Sinopia does not depend on Couch.DB and will hapilly fetch packages it does not already have from a master (default is the global npmjs.org).

Sinopia starts perfectly and is configured to listen on all interfaces. It works wonders in serving packages to

npm install

I even configured ~/.npmrc to always point to the internal registry.

All projects' package.json file is set to

  ....
  "publishConfig" : {
     "registry" : "http://internal-npm:4873"
  },
  ....

Also I managed to add custom users in sinopia by manipulating the config.yaml with the help of js-yaml

crypto.createHash('sha1').update('theBigPassword').digest('hex')

Now I am stuck at

npm --registry=http://internal-npm:4873 --ca=null publish

After a long wait I get:

npm ERR! need auth auth and email required for publishing
npm ERR! need auth You need to authorize this machine using `npm adduser`

npm ERR! System Linux 3.11.0-18-generic
npm ERR! command "/usr/bin/nodejs" "/usr/bin/npm" "--registry=http://internal-npm:4873" "--ca=null" "publish"
npm ERR! cwd /home/ciprian/workspace/netop-npm
npm ERR! node -v v0.10.15
npm ERR! npm -v 1.2.18
npm ERR! code ENEEDAUTH
npm ERR! 
npm ERR! Additional logging details can be found in:
npm ERR!     /home/ciprian/workspace/netop-npm/npm-debug.log
npm ERR! not ok code 0

The business end of the log file tells me that the user is not optional

86 error need auth auth and email required for publishing
86 error need auth You need to authorize this machine using `npm adduser`
87 error System Linux 3.11.0-18-generic
88 error command "/usr/bin/nodejs" "/usr/bin/npm" "--registry=http://internal-npm:4873" "--ca=null" "publish"
89 error cwd /home/ciprian/workspace/netop-npm
90 error node -v v0.10.15
91 error npm -v 1.2.18
92 error code ENEEDAUTH
93 verbose exit [ 1, true ]

Now, the chicken and egg issue is that Sinopia does not support npm adduser, but has its own user management like I mentioned above. Also npm needs a valid user created through npm adduser, which fails because the internal Sinopia server throws an error at the unsupported command.

Answer

alex picture alex · Mar 28, 2014

First of all, it is not "chicken and egg" problem.

"npm adduser" does two things:

  1. it creates a new user on the remote server, or verifies that it exists
  2. it adds _auth to your .npmrc

Sinopia will complain if user doesn't exist, but if it does, it'll happily report success.


So, what you have to do is this:

  1. add user/pass to config.yaml (see josh's answer) and restart sinopia server
  2. run npm adduser --registry http://internal-npm:4873/

Yes, "adduser" command is confusing, because it won't actually add a new user. It'll just verify that user exists in config.

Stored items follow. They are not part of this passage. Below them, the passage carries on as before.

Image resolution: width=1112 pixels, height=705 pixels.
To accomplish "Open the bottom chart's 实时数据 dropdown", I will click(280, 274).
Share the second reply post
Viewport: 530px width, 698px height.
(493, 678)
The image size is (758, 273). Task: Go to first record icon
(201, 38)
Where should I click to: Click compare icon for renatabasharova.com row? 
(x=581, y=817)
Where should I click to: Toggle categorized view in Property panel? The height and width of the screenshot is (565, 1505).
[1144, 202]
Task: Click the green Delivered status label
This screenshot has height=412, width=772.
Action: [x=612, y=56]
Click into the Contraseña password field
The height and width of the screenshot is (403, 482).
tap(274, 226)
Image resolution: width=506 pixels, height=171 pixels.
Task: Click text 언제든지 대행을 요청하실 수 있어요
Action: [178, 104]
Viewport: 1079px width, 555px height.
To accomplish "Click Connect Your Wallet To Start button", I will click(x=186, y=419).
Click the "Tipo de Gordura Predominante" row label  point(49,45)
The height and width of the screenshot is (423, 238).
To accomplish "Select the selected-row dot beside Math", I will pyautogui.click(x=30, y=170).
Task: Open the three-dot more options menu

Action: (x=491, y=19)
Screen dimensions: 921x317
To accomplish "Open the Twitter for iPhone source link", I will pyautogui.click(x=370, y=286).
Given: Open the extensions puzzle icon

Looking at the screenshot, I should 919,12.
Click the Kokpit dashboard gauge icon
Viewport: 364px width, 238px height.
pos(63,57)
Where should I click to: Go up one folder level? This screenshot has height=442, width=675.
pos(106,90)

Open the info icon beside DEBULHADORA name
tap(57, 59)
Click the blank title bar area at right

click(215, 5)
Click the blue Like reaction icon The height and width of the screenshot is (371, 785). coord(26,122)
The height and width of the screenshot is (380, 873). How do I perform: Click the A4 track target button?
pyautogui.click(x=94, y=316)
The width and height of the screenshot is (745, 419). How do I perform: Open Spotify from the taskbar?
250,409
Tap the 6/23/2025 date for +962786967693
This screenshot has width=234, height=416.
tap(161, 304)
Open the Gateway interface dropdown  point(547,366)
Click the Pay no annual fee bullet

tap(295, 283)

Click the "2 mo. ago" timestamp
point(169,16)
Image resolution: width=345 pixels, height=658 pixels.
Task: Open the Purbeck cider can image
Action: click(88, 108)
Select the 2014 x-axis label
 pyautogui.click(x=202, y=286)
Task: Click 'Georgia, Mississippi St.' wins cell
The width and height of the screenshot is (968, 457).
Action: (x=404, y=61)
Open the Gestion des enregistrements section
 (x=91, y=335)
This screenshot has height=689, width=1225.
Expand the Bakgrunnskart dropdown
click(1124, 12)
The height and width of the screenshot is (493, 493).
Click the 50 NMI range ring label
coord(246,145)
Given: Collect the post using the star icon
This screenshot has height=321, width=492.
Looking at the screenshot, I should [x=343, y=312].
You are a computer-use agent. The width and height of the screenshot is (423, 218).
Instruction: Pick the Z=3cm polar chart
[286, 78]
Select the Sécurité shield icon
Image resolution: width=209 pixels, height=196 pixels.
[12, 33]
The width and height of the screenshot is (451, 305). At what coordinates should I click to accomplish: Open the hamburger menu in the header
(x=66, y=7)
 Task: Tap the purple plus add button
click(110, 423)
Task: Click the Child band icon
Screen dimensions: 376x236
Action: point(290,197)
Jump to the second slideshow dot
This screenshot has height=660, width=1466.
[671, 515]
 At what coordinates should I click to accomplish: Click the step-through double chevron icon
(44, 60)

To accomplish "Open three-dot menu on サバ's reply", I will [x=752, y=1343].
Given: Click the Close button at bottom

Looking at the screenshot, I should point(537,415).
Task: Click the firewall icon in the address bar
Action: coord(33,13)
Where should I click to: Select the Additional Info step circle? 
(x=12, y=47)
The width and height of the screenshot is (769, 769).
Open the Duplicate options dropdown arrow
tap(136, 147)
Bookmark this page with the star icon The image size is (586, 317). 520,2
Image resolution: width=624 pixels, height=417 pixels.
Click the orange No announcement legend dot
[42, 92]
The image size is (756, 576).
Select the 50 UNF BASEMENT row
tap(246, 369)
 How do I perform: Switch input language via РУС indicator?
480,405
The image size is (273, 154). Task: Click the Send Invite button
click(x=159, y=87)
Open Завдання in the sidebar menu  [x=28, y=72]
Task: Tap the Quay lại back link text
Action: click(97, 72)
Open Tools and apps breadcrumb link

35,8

If you want, you can use "npm login" command. It is less confusing even though it does exactly the same thing. :)


Second of all, add this to your package.json:

"publishConfig": {
  "registry": "http://internal-npm:4873/"
}

This way npm won't publish it to the public registry anymore, even if it's a default one.


And lastly, you can't use two registries (npmjs and your private one) at the same time with the same npmrc. It's even less secure than you think.

It's okay in most cases, but if you have to use both of them (for example, you maintain public and private packages at the same time), use yapm instead of npm and write something like this to your .npmrc:

[registries."https://registry.npmjs.org/"]
_auth = (your auth string for public registry)

[registries."http://internal-npm:4873/"]
_auth = (your auth string for private registry)
always-auth = true

It'll prevent exposing your passwords to public registry in all cases.